墨紫最先瞧出不對,也顧不得再跪,快步衝到她身後,“皇后娘娘”
皇后直挺挺朝後倒來,讓墨紫接了個正好,果然是暈死過去了。
皇帝大驚,忙叫劉寧傳御醫。
“你倆退吧。朕怕皇后醒來後知道你二人在場,會追問不休,而且她雖性子好,但碰到兒女之事就往往失了冷靜。唉——慈母多敗兒,朕應該多管管太子才對。”皇帝讓墨紫蕭維走了。
“皇后很疼太子麼?”墨紫問。
“皇后視太子如己出,從太子小時候起就親自帶他,為他選師傅伴讀,樣樣事安排得周到。皇上也是看在皇后付出的一切,才定了太子。聽說,大公主二公主曾因此跟皇上抱怨皇后偏心,只疼太子不疼她們。我幼時伴太子學武,皇后幾乎每日都來噓寒問暖。因此,太子對皇后也是很好,就如嫡親母子一樣。”蕭維說到這兒,皺了皺眉。
“怎麼了?”墨紫正好看見。
“沒什麼,只是皇上說皇后慈母多敗兒,覺著有些過了。皇后雖然寵太子,但給他請的都是最好的老師,身邊若有諂媚小人,一定會換掉。太子之所以變成今日這樣,並非皇后娘娘的過錯。”蕭維深深撥出一口氣。

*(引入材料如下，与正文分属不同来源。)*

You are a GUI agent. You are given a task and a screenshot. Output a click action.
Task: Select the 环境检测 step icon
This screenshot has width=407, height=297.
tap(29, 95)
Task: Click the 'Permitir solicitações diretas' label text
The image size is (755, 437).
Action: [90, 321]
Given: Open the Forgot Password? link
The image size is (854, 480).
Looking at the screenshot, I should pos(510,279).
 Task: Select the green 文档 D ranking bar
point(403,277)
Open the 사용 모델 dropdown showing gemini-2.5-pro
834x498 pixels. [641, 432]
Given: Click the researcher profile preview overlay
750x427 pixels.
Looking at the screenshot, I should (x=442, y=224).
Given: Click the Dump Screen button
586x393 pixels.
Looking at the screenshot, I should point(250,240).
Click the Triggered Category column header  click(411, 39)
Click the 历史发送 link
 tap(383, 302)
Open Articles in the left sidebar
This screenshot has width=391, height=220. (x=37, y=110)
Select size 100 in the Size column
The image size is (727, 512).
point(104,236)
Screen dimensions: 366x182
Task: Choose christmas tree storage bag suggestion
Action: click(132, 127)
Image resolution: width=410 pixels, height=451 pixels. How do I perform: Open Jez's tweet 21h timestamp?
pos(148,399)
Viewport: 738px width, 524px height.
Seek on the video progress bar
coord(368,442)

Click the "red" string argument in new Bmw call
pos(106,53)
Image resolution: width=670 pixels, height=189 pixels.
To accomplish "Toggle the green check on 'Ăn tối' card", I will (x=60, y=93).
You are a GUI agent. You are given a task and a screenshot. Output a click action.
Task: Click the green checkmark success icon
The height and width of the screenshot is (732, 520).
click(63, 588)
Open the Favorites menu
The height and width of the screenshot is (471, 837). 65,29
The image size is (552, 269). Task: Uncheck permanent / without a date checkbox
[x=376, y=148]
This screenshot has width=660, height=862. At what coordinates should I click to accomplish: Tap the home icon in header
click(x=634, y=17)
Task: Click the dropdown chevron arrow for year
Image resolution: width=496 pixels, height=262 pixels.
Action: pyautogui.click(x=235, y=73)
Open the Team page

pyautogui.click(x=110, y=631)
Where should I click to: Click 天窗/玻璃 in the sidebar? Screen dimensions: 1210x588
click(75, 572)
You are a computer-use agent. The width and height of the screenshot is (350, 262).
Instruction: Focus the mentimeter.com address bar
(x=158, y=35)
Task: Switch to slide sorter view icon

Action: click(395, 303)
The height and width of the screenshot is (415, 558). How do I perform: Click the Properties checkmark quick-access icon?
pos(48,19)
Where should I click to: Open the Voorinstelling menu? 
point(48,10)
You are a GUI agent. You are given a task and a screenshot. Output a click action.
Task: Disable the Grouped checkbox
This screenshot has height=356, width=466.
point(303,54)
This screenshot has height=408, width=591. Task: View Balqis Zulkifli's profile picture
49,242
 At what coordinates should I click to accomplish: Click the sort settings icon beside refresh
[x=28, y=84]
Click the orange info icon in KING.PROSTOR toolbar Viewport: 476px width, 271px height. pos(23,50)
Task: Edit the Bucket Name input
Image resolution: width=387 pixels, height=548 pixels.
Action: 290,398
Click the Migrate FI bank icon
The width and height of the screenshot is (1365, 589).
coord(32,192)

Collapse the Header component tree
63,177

“太子昨日如何今日如何,我可不關心。不過,蕭將軍今日真令我大開眼界,都敢說皇上的壞話了。”冰凍三尺,非一日之寒。蕭維跟她打交道太久,突破的威力是極大的。
蕭維不由尷尬,“也不算說壞話,就事論事而已。”
“好一個就事論事。”那是皇權之下萌芽的自我。當然她是不會說出這話來的。
此時丁狗贊進在另一頭出現。墨紫讓他們盯著東宮,尤其是鍾公公的動靜。
明媚是湘妃的人,知道這一點已經足夠,留她的命也套不出什麼,不如用來當釣餌。所以,墨紫說可以了的時候,就是給了蕭維暗示。到如今,對湘妃的報復和暗害,墨紫也不會再容情。
“看來是有訊息了。”這次將計就計突襲東宮,蕭維並沒有帶他的人。他正讓石磊過濾那些親隨將士的名單,看看到底有沒有混進來的細作,因此這階段他寧可相信墨紫和她的人。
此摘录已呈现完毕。